TASK DETAILS: Write out exactly the lines from the first line of the records below through the line that contains "Image resolution: width=1316", and stop there.

───

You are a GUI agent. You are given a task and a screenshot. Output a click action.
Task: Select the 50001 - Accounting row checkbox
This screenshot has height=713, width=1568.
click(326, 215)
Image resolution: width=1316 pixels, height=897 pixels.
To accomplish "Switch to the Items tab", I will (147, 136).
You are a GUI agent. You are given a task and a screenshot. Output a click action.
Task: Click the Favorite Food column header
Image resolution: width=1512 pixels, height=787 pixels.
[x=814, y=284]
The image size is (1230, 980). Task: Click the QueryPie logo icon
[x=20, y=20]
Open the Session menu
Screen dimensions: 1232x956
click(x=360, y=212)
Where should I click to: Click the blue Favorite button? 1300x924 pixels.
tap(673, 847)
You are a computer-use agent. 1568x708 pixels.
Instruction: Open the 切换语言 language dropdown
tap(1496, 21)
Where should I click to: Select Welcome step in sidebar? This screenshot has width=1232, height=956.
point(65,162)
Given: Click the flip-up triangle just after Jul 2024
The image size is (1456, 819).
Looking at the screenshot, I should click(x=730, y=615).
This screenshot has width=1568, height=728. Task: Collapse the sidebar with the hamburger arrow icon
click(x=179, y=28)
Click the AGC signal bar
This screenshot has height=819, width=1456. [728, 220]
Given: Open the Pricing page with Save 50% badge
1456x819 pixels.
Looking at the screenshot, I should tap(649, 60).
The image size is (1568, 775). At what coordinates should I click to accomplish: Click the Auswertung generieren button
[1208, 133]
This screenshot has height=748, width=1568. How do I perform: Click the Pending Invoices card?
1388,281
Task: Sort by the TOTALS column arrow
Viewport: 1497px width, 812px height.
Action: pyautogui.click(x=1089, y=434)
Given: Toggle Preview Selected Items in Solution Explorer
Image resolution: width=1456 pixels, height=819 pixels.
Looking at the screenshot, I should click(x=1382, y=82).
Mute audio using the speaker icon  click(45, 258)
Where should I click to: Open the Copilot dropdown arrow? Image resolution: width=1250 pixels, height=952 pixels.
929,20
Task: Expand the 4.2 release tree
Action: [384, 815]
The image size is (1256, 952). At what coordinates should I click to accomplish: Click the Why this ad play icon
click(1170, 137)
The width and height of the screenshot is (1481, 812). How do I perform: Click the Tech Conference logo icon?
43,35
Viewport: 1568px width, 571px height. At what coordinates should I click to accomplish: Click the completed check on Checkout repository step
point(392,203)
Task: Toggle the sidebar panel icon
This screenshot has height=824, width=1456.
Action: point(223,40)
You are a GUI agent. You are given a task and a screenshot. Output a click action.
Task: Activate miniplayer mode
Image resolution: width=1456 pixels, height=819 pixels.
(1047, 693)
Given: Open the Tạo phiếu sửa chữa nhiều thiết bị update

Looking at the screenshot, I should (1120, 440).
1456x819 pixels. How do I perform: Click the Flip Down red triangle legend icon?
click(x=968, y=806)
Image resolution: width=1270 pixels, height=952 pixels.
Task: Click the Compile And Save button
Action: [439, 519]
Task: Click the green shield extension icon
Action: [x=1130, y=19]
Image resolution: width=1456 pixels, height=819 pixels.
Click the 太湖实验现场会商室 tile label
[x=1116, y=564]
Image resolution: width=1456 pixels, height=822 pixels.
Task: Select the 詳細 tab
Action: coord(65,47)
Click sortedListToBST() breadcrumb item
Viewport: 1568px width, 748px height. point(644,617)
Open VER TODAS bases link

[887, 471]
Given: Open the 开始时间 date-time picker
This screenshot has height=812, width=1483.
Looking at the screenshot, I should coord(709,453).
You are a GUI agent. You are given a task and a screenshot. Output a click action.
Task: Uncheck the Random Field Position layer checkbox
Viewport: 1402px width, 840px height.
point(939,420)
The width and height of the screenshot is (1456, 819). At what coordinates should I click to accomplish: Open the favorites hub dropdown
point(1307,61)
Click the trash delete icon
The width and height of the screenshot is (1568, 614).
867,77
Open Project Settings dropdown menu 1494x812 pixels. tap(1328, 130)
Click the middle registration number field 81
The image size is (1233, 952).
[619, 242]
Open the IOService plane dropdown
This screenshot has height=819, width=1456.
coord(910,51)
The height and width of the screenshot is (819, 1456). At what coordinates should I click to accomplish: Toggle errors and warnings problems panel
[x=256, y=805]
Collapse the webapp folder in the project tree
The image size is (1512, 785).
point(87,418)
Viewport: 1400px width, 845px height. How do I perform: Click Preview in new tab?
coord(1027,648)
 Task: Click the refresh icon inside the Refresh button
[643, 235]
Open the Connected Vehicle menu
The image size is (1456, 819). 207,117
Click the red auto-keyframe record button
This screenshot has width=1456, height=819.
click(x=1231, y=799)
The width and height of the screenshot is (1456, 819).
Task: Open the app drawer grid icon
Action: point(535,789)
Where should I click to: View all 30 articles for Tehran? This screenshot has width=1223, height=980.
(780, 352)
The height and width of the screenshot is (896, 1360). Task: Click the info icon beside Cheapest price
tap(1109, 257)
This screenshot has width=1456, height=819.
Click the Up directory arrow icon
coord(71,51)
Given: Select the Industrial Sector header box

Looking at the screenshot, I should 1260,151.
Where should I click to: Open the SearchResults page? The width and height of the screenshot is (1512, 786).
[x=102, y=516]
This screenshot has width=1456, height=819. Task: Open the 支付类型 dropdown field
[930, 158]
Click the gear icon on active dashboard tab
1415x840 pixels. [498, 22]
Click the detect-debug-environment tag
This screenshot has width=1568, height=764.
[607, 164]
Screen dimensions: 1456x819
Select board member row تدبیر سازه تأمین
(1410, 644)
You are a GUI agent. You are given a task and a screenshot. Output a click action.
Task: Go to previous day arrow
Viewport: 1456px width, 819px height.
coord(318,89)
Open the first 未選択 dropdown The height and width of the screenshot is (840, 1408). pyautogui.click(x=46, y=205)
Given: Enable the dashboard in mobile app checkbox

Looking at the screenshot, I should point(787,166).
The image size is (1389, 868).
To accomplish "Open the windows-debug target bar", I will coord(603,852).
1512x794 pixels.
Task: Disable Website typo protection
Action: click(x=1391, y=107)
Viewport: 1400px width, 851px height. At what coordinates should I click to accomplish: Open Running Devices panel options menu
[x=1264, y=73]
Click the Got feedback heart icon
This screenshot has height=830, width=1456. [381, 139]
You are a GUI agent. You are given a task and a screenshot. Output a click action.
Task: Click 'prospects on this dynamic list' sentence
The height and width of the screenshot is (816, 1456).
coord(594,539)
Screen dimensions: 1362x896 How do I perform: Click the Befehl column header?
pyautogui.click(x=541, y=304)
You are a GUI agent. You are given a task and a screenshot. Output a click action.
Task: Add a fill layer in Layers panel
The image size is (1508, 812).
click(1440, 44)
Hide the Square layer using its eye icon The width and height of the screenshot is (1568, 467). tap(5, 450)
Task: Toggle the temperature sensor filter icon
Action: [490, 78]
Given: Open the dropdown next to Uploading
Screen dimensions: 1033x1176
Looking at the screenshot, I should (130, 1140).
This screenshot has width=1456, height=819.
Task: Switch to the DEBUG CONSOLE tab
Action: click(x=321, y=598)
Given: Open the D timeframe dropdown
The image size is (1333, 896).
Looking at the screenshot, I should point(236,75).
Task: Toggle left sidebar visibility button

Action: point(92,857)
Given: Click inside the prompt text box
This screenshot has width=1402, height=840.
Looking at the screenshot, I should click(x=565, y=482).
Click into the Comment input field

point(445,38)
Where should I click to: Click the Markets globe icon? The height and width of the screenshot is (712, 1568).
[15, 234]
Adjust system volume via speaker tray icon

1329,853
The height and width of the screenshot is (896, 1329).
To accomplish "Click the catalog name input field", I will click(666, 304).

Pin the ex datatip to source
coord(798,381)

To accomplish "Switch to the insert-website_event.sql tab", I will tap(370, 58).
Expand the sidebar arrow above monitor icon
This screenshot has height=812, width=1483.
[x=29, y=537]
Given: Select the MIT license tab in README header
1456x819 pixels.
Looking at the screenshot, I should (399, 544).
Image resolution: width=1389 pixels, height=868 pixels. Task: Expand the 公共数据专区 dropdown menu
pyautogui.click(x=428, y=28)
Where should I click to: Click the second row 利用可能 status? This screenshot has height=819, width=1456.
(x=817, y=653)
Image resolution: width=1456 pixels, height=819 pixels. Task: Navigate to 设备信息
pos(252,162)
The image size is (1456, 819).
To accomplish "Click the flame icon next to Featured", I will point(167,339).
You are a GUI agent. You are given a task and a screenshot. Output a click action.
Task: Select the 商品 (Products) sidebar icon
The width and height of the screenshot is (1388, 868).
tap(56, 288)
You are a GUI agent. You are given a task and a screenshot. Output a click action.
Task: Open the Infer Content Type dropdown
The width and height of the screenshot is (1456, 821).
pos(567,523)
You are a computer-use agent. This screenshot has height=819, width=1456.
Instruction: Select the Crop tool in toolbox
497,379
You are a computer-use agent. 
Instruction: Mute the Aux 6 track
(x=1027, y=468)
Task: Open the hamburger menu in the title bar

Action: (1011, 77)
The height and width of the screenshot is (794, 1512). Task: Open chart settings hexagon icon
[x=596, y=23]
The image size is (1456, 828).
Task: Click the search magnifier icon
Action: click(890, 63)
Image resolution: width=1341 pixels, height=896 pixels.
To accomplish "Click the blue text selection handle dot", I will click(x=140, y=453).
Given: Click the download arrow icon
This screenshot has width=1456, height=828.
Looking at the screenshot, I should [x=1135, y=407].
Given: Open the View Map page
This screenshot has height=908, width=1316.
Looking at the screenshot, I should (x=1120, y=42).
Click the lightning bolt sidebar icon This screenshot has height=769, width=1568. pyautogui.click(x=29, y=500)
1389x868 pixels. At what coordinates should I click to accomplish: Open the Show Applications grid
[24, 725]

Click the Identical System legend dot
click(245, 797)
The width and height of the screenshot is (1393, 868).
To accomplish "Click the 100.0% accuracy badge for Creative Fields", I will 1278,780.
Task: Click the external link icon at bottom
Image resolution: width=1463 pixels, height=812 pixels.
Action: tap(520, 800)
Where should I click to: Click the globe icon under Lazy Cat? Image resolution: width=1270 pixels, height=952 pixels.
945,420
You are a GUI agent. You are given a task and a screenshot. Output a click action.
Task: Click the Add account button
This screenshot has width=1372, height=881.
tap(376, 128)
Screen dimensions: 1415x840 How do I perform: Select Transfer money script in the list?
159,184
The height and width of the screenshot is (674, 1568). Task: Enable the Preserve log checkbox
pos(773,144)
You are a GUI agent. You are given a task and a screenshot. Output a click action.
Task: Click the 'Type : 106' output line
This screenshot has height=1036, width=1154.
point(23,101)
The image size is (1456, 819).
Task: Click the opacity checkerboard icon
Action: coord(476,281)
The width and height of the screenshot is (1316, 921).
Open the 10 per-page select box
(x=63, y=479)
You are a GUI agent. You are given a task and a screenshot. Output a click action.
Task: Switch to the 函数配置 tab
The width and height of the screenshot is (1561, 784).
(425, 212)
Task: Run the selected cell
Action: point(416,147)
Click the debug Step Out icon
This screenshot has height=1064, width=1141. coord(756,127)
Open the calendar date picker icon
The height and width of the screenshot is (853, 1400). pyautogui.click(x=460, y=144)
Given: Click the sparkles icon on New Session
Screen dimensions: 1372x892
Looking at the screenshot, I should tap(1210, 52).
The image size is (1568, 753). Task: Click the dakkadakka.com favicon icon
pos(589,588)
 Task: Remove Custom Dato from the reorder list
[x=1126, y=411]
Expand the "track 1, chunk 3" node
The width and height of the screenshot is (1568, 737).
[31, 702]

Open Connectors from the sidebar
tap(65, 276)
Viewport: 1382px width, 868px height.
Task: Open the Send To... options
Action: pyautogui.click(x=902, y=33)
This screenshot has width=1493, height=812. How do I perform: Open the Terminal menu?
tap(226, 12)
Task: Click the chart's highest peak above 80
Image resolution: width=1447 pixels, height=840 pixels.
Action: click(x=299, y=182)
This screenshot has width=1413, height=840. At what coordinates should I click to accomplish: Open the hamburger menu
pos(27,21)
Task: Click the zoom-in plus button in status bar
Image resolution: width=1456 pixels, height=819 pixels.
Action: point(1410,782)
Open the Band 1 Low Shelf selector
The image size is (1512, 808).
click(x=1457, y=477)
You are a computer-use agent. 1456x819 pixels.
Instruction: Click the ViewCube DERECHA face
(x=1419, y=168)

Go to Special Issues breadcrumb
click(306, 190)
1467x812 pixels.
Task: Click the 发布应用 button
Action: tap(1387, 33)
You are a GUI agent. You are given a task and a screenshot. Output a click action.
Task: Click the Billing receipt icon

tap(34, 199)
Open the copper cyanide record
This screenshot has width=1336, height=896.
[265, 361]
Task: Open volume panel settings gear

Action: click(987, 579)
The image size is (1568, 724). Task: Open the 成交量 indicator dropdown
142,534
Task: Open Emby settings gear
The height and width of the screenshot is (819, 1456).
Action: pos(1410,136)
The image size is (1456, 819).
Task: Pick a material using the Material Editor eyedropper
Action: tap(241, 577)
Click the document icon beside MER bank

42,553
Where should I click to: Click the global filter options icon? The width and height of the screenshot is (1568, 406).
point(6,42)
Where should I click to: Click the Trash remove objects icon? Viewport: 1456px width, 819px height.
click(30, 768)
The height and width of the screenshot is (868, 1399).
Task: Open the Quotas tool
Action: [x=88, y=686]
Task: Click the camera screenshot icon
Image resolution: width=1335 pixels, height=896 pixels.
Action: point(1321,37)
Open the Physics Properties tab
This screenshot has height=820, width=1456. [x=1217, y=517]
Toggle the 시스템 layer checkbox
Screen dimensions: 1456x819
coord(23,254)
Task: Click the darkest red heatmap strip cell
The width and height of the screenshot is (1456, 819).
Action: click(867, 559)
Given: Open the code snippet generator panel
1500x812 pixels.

───

ANSWER FOR THE TASK:
You are a GUI agent. You are given a task and a screenshot. Output a click action.
Task: Select the 50001 - Accounting row checkbox
This screenshot has height=713, width=1568.
click(326, 215)
Image resolution: width=1316 pixels, height=897 pixels.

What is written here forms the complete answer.